◆ **TEXT PROVIDED**
____________________

Access columns using attribute or bracket notation to get statistics.

In [None]:
# Access a column
customer_col = orders.customer_id

# View column statistics
print(f"Column: {customer_col.name}")
print(f"Total values: {customer_col.total_count}")
print(f"Null count: {customer_col.null_count}")
print(f"Null %: {customer_col.null_percent:.2f}%")
print(f"Unique count: {customer_col.unique_count}")
print(f"Unique %: {customer_col.unique_percent:.2f}%")

In [None]:
# Numeric column statistics
amount_col = orders.total_amount

print(f"Column: {amount_col.name}")
print(f"Min: {amount_col.min}")
print(f"Max: {amount_col.max}")
print(f"Mean: {amount_col.mean:.2f}")
print(f"Median: {amount_col.median}")
print(f"Stddev: {amount_col.stddev:.2f}")

In [None]:
# View value distribution
orders.status.get_value_counts()

## 4. Quality Scores

Calculate data quality scores across standard dimensions:
- **Completeness**: Are all required values present?
- **Uniqueness**: Are values appropriately unique?
- **Validity**: Do values conform to expected formats/ranges?
- **Consistency**: Are values consistent?

In [None]:
# Calculate quality score
result = orders.score()

print("=" * 50)
print("DATA QUALITY REPORT")
print("=" * 50)
print(f"\nOverall Score: {result.overall:.1f} / 100")
print(f"Grade: {result.grade}")
print(f"\nDimension Scores:")
print(f"  Completeness: {result.completeness:.1f}")
print(f"  Uniqueness:   {result.uniqueness:.1f}")
print(f"  Validity:     {result.validity:.1f}")
print(f"  Consistency:  {result.consistency:.1f}")
print(f"\nChecks: {result.passed_checks}/{result.total_checks} passed ({result.pass_rate:.1f}%)")

## 5. YAML-Based Rules (NEW in v2.0)

Define data quality rules in YAML with a simple, intuitive syntax. This is easier than Soda's SodaCL!

In [None]:
# Define rules directly in Python using YAML string
# Note: Our sample data has intentional nulls and anomalies, so we use thresholds
yaml_rules = """

____________________

◆ **PROMPT A**
Reproduce the records below word for word, starting at the line that contains "Show the ブックマーク" and ending at the line that contains "click(211, 31)".

◆ **RECORDS FOR THE TASK**
____________________

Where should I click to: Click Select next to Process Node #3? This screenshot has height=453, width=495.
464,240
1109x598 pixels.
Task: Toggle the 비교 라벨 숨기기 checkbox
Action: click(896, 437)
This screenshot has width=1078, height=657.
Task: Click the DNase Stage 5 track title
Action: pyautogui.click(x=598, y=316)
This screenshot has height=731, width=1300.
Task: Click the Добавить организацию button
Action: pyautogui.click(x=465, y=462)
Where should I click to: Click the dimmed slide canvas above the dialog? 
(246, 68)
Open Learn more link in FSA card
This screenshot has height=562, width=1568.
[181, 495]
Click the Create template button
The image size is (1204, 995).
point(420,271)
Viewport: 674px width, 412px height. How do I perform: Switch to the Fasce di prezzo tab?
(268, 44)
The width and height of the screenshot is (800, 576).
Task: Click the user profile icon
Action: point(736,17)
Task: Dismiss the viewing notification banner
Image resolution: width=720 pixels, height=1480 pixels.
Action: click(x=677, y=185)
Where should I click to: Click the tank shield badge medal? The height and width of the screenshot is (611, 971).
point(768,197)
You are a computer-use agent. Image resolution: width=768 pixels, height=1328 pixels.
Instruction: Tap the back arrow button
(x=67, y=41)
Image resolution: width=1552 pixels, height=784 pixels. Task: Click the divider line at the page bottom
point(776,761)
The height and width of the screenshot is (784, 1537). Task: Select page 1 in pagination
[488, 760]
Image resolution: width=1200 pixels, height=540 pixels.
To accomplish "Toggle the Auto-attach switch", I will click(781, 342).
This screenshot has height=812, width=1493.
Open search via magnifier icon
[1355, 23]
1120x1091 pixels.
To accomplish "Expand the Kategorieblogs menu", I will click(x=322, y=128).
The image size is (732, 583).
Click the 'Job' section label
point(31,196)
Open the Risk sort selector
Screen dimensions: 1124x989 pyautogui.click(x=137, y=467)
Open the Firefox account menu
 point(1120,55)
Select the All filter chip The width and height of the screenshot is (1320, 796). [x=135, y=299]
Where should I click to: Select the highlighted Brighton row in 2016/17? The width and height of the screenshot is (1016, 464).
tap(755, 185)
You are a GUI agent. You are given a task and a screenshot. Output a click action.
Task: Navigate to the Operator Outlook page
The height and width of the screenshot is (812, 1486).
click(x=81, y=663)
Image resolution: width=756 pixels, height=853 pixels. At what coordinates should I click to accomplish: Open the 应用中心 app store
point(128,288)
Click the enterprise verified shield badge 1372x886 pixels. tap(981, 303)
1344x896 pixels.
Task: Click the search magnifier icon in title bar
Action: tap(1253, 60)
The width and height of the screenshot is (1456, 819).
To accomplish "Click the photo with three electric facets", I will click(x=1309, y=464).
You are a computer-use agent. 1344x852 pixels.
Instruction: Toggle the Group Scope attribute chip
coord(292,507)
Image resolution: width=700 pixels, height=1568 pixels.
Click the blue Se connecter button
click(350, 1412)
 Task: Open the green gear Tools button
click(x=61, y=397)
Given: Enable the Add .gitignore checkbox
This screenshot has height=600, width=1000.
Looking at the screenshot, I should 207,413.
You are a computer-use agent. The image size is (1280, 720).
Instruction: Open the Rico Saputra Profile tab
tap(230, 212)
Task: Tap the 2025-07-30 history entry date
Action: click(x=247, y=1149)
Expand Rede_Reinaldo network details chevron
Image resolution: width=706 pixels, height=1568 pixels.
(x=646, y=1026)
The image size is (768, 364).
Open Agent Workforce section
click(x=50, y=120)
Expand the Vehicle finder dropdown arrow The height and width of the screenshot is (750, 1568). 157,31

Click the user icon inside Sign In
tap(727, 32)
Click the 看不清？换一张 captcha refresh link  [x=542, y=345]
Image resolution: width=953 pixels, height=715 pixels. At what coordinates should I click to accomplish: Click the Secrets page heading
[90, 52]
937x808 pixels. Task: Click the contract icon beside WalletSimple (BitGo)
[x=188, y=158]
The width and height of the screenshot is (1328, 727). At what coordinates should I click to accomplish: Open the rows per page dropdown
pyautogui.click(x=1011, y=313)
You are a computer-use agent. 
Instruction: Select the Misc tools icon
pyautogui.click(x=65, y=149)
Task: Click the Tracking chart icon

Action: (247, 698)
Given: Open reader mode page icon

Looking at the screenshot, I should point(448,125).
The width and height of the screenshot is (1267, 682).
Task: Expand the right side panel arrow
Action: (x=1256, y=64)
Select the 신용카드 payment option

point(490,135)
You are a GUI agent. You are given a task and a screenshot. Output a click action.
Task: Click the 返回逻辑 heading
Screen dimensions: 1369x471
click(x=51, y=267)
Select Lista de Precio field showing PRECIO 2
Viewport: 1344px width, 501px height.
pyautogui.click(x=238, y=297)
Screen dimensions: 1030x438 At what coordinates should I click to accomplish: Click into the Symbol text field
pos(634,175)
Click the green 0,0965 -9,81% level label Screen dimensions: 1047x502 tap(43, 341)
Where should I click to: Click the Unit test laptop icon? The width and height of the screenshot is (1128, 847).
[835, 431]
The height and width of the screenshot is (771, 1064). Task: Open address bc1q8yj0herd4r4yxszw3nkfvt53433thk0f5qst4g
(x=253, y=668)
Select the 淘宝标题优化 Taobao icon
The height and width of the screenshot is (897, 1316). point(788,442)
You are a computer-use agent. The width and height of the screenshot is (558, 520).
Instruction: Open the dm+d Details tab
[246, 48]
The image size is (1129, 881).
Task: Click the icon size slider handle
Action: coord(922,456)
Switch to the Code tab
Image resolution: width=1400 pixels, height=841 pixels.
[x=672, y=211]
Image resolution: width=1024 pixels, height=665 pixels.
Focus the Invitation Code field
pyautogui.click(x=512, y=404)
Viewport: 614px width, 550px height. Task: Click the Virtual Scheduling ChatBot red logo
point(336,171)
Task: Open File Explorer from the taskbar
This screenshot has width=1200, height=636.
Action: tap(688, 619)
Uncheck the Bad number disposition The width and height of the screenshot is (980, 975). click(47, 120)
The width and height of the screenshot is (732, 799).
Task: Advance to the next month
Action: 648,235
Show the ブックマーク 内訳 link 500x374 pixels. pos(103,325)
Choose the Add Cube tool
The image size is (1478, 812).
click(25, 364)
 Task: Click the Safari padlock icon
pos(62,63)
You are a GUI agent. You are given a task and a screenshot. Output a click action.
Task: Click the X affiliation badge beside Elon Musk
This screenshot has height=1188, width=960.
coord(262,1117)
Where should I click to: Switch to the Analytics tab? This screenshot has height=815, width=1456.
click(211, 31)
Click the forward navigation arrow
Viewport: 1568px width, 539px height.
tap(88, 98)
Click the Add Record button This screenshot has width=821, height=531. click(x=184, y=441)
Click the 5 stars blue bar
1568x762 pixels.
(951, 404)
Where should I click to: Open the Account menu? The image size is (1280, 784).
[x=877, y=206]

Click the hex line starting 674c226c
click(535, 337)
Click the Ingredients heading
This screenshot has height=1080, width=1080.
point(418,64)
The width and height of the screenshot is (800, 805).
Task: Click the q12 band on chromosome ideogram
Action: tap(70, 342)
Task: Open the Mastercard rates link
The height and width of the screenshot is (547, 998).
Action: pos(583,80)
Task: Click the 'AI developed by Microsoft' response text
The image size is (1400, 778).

____________________

◆ **PROMPT B**
According to the comment in the data quality text above, why are the YAML rules written with thresholds?

◆ **CORRECT RESPONSE A**
Show the ブックマーク 内訳 link 500x374 pixels. pos(103,325)
Choose the Add Cube tool
The image size is (1478, 812).
click(25, 364)
 Task: Click the Safari padlock icon
pos(62,63)
You are a GUI agent. You are given a task and a screenshot. Output a click action.
Task: Click the X affiliation badge beside Elon Musk
This screenshot has height=1188, width=960.
coord(262,1117)
Where should I click to: Switch to the Analytics tab? This screenshot has height=815, width=1456.
click(211, 31)

◆ **CORRECT RESPONSE B**
Thresholds are used because the sample data has intentional nulls and anomalies.